Each line from the one containing "600x450 pixels." through the last line of the entries below is to be transcribed exactly. Nothing else belongs in the reply.

RECORDS TO USE
────────────────────

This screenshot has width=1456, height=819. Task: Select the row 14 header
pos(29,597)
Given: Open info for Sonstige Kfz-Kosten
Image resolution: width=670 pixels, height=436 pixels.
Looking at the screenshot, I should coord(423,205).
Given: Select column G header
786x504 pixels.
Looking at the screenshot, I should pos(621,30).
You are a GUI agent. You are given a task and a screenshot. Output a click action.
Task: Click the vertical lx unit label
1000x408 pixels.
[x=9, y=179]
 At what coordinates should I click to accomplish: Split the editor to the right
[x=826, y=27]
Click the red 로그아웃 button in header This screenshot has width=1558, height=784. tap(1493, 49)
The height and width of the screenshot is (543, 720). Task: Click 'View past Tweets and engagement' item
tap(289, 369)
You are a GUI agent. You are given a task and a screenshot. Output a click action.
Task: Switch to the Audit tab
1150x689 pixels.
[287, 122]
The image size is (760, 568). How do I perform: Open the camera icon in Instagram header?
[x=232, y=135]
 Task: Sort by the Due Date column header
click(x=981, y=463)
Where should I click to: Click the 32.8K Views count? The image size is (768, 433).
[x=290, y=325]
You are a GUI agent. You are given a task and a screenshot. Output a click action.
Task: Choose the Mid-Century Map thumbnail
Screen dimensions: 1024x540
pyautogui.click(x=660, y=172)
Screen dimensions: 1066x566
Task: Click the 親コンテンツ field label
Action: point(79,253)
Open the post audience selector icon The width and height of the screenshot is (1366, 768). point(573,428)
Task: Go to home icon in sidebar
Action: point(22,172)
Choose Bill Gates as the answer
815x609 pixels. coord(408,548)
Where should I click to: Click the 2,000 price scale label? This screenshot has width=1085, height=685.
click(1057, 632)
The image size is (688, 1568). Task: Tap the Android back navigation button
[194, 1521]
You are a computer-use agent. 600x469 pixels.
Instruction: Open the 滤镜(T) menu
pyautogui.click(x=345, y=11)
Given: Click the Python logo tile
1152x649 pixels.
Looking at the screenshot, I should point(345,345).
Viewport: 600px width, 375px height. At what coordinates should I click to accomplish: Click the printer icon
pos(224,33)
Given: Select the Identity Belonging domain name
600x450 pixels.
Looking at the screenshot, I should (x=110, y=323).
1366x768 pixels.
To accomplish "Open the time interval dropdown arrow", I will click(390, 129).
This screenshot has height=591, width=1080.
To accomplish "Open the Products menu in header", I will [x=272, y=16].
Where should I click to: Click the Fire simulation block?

────────────────────

EXERCISE ANSWER
600x450 pixels.
Looking at the screenshot, I should (x=110, y=323).
1366x768 pixels.
To accomplish "Open the time interval dropdown arrow", I will click(390, 129).
This screenshot has height=591, width=1080.
To accomplish "Open the Products menu in header", I will [x=272, y=16].
Where should I click to: Click the Fire simulation block?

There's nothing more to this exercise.